# My PLL progression thread



## MeSub20 (Nov 26, 2021)

This is my progression thread for learning full PLL. If you have any advice/tips on how to learn it faster, please feel free to mention it below. I will try to learn between 1-3 every couple of days...


----------



## SpeedCuberSUB30 (Nov 26, 2021)

Cubehead has a really great video with a document on how to learn.









CubeHead PLL 1.1.pdf







drive.google.com




Check out the whole document


----------



## MeSub20 (Nov 26, 2021)

I have seen his vid and the pdf is very useful, thx


----------



## MeSub20 (Nov 26, 2021)

Well, today I learned H perm and U perm so a decent start


----------



## MeSub20 (Nov 28, 2021)

Aight, well 2day was very busy, so didn't pick up a cube all day long… Hoping tomorrow will be different


----------



## MeSub20 (Nov 29, 2021)

Ok, learned the zperm today, so that leaves me with around 18 left


----------



## MeSub20 (Dec 1, 2021)

I don't know if this counts as progression, but I leaned that I should be memorizing the more common cases first, then I should work on the longer, and harder Ones. Is this a good method for learning the PLLs? If you have a different method, tell me. I will greatly appreciate the information. 

Thank you. MeSub25


----------



## cuberswoop (Dec 1, 2021)

MeSub25 said:


> I don't know if this counts as progression, but I leaned that I should be memorizing the more common cases first, then I should work on the longer, and harder Ones. Is this a good method for learning the PLLs?
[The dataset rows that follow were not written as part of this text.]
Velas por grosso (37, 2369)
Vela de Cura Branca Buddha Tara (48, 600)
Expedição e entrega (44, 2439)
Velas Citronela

If you have a different method, tell me. I will greatly appreciate the information.
> 
> Thank you. MeSub25


It doesn't really matter I don't think, but it might help for immediate use in your solves.


----------



## LBr (Dec 1, 2021)

learn t perm and y perm next to complete 2 look pll. I would watch brian sun's pll vid since his y perm is the one that should be learnt


----------



## MeSub20 (Dec 1, 2021)

Well, I already know full 2 look PLL


----------